>>>
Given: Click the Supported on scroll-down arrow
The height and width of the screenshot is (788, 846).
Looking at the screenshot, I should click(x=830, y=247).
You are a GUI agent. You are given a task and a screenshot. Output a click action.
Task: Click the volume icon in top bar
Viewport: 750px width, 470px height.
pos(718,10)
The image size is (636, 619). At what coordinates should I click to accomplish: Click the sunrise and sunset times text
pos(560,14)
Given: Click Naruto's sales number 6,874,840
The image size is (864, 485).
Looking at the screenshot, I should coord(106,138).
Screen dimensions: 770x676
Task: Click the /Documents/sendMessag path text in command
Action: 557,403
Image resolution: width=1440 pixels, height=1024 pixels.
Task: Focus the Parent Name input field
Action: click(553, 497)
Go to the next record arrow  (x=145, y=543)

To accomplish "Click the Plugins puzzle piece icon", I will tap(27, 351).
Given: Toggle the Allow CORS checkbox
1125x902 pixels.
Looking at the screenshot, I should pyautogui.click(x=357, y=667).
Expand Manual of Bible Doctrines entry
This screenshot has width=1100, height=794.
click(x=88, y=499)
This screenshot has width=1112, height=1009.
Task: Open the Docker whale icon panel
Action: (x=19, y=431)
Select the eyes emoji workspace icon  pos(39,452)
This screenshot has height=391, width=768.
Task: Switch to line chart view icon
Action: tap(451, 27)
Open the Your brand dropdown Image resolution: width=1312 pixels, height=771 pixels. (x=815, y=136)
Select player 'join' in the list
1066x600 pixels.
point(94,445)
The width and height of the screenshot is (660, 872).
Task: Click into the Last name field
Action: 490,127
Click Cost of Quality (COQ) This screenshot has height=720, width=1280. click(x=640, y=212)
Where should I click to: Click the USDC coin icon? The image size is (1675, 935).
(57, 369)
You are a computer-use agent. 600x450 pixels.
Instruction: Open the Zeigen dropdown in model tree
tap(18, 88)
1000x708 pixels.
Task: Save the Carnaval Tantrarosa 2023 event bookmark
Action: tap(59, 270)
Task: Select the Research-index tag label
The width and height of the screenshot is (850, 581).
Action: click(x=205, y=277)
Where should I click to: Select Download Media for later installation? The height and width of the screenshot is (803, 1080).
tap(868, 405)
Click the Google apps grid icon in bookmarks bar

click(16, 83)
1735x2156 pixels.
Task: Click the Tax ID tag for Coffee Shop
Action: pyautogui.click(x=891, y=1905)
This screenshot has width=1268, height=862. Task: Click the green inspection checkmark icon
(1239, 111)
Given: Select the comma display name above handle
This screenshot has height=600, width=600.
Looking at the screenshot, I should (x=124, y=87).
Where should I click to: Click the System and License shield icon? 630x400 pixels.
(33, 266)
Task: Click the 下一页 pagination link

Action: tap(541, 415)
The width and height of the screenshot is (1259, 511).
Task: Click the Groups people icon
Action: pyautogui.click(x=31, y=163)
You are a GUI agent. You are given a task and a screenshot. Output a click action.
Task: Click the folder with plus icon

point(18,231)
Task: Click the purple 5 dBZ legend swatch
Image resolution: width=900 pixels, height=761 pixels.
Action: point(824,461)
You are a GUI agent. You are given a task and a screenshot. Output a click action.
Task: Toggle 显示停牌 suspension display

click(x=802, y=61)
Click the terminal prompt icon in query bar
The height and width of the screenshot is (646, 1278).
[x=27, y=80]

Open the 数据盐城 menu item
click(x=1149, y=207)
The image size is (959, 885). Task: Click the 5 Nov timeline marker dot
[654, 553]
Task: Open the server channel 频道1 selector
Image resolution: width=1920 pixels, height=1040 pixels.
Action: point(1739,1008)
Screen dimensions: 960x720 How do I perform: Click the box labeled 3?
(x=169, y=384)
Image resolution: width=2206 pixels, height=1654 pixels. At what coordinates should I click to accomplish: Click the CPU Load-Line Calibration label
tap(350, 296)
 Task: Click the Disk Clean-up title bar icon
<<<
### Task brief
How many lines in the records above contain the string "pixels"? Case counts. Reply with the number alone.

### Response below
11